(Supplied records begins)

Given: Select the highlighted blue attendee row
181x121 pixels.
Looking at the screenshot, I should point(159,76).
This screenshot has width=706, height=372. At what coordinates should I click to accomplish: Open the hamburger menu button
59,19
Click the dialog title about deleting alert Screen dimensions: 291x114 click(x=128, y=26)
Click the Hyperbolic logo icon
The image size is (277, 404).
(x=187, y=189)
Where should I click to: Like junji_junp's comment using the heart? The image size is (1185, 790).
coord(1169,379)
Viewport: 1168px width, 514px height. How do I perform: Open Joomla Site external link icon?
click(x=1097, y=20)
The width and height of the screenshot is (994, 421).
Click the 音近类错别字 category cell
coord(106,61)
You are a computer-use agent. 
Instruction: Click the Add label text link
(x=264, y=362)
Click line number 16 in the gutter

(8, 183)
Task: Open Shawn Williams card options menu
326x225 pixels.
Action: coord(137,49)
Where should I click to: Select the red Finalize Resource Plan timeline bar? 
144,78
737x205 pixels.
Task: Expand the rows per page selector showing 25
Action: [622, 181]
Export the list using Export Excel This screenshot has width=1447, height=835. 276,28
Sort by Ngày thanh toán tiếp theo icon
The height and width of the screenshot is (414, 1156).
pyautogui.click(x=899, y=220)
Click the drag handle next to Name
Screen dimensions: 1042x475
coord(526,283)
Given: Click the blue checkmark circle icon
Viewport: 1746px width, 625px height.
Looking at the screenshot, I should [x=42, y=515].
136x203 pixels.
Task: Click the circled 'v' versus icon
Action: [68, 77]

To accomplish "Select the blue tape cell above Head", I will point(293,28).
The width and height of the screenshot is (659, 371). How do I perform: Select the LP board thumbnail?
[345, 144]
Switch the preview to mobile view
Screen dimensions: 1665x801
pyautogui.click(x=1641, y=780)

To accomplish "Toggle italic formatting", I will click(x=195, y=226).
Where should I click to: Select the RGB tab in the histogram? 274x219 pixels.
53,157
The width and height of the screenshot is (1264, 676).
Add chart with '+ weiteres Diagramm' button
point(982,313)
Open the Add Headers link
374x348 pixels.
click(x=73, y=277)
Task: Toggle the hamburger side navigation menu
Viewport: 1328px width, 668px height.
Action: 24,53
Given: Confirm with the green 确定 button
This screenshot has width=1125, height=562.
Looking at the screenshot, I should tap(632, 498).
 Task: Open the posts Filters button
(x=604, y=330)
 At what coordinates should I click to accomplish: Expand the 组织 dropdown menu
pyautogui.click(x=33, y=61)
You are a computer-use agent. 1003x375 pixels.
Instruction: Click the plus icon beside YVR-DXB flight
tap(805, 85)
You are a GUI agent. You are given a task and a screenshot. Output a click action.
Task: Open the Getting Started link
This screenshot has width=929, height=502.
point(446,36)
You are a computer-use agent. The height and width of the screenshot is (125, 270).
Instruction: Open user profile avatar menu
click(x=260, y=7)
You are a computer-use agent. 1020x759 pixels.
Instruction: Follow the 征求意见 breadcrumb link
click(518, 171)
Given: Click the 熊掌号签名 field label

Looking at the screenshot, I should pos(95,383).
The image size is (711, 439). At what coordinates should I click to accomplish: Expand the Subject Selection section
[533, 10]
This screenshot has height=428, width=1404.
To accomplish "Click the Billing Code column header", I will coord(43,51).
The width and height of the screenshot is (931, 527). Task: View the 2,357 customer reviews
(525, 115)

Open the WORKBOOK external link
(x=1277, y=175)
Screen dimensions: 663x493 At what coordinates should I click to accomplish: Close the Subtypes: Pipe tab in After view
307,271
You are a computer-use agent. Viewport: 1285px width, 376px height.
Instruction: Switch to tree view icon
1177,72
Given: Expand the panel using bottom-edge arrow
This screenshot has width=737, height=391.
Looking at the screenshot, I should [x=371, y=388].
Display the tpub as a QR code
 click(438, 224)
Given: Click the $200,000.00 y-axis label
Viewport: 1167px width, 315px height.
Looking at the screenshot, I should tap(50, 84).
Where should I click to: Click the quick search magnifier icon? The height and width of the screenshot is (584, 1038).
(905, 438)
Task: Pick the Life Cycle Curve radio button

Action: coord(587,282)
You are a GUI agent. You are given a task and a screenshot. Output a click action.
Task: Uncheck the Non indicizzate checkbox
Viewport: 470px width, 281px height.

(Supplied records ends)

# [Try it]
All entries given above are to be printed again exactly.

# [Your response]
Given: Select the highlighted blue attendee row
181x121 pixels.
Looking at the screenshot, I should point(159,76).
This screenshot has width=706, height=372. At what coordinates should I click to accomplish: Open the hamburger menu button
59,19
Click the dialog title about deleting alert Screen dimensions: 291x114 click(x=128, y=26)
Click the Hyperbolic logo icon
The image size is (277, 404).
(x=187, y=189)
Where should I click to: Like junji_junp's comment using the heart? The image size is (1185, 790).
coord(1169,379)
Viewport: 1168px width, 514px height. How do I perform: Open Joomla Site external link icon?
click(x=1097, y=20)
The width and height of the screenshot is (994, 421).
Click the 音近类错别字 category cell
coord(106,61)
You are a computer-use agent. 
Instruction: Click the Add label text link
(x=264, y=362)
Click line number 16 in the gutter

(8, 183)
Task: Open Shawn Williams card options menu
326x225 pixels.
Action: coord(137,49)
Where should I click to: Select the red Finalize Resource Plan timeline bar? 
144,78
737x205 pixels.
Task: Expand the rows per page selector showing 25
Action: [622, 181]
Export the list using Export Excel This screenshot has width=1447, height=835. 276,28
Sort by Ngày thanh toán tiếp theo icon
The height and width of the screenshot is (414, 1156).
pyautogui.click(x=899, y=220)
Click the drag handle next to Name
Screen dimensions: 1042x475
coord(526,283)
Given: Click the blue checkmark circle icon
Viewport: 1746px width, 625px height.
Looking at the screenshot, I should [x=42, y=515].
136x203 pixels.
Task: Click the circled 'v' versus icon
Action: [68, 77]

To accomplish "Select the blue tape cell above Head", I will point(293,28).
The width and height of the screenshot is (659, 371). How do I perform: Select the LP board thumbnail?
[345, 144]
Switch the preview to mobile view
Screen dimensions: 1665x801
pyautogui.click(x=1641, y=780)

To accomplish "Toggle italic formatting", I will click(x=195, y=226).
Where should I click to: Select the RGB tab in the histogram? 274x219 pixels.
53,157
The width and height of the screenshot is (1264, 676).
Add chart with '+ weiteres Diagramm' button
point(982,313)
Open the Add Headers link
374x348 pixels.
click(x=73, y=277)
Task: Toggle the hamburger side navigation menu
Viewport: 1328px width, 668px height.
Action: 24,53
Given: Confirm with the green 确定 button
This screenshot has width=1125, height=562.
Looking at the screenshot, I should tap(632, 498).
 Task: Open the posts Filters button
(x=604, y=330)
 At what coordinates should I click to accomplish: Expand the 组织 dropdown menu
pyautogui.click(x=33, y=61)
You are a computer-use agent. 1003x375 pixels.
Instruction: Click the plus icon beside YVR-DXB flight
tap(805, 85)
You are a GUI agent. You are given a task and a screenshot. Output a click action.
Task: Open the Getting Started link
This screenshot has width=929, height=502.
point(446,36)
You are a computer-use agent. The height and width of the screenshot is (125, 270).
Instruction: Open user profile avatar menu
click(x=260, y=7)
You are a computer-use agent. 1020x759 pixels.
Instruction: Follow the 征求意见 breadcrumb link
click(518, 171)
Given: Click the 熊掌号签名 field label

Looking at the screenshot, I should pos(95,383).
The image size is (711, 439). At what coordinates should I click to accomplish: Expand the Subject Selection section
[533, 10]
This screenshot has height=428, width=1404.
To accomplish "Click the Billing Code column header", I will coord(43,51).
The width and height of the screenshot is (931, 527). Task: View the 2,357 customer reviews
(525, 115)

Open the WORKBOOK external link
(x=1277, y=175)
Screen dimensions: 663x493 At what coordinates should I click to accomplish: Close the Subtypes: Pipe tab in After view
307,271
You are a computer-use agent. Viewport: 1285px width, 376px height.
Instruction: Switch to tree view icon
1177,72
Given: Expand the panel using bottom-edge arrow
This screenshot has width=737, height=391.
Looking at the screenshot, I should [x=371, y=388].
Display the tpub as a QR code
 click(438, 224)
Given: Click the $200,000.00 y-axis label
Viewport: 1167px width, 315px height.
Looking at the screenshot, I should tap(50, 84).
Where should I click to: Click the quick search magnifier icon? The height and width of the screenshot is (584, 1038).
(905, 438)
Task: Pick the Life Cycle Curve radio button

Action: coord(587,282)
You are a GUI agent. You are given a task and a screenshot. Output a click action.
Task: Uncheck the Non indicizzate checkbox
Viewport: 470px width, 281px height.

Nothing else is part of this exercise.